The Russian banking system, with the involvement of foreign banks, is able to support the functioning of the new national economy based on market principles and to become the basis for its dynamic growth. The system is certainly reliable; it is represented not only in large cities, but also covers the most remote regions of the country. The range and quality of the provided services fully match the current international standards.

The concentration of the banking capital is attested by the fact that the top 250 banks arranged by the size of their assets as of May 1, 1998 held 89.6 percent of all bank assets. The remaining 1400 banks held only 10.4 percent of the aggregate assets of Russian commercial banks.

In 1994, the share of banks with authorized capital less than one million rubles was 90.7 percent and there was not a single bank with a capital of 20 million rubles or more. In 1998, the share of the former group went down to 18.4 percent and the number of banks with a capital more than 20 million rubles was 17 percent. Among them, 12 percent had capital more than 30 million rubles.

The support of foreign capital, whose share is verging to 10 percent of the aggregate capital of Russian banks, is another significant influence on the evolution of Russian commercial banks.

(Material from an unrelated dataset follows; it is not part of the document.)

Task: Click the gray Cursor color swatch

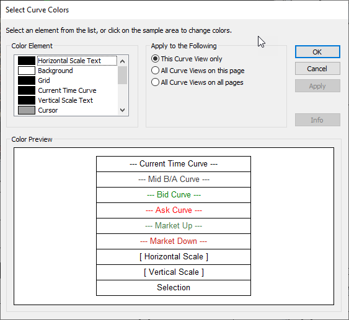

Currently, there are 145 banks in Russia with shareholding interest of foreign banks, including 16 banks with 100 percent foreign capital. Among them are the subsidiaries of such giants as American Citibank, Republic National Bank of New York, Chase Manhattan Bank International, two French banks, two German banks, a Swiss bank, an Austrian bank, a Chinese bank, a Turkish bank and others.

More than 20 foreign banks have signed Letters of Intent to set up subsidiaries in the near future. Among them are the banks that belong to the elite of the world bank community - Bank of America, J.P. Morgan Deutsche Band AG and others.

More than 50 percent of all bank assets in the country are banks that work with foreign capital.

The volume of foreign investments in the capital of Russian banks in 1997, in real terms, increased 1.7 times and amounted to 18846 million rubles as of January 1, 1998 in absolute terms - or 4. …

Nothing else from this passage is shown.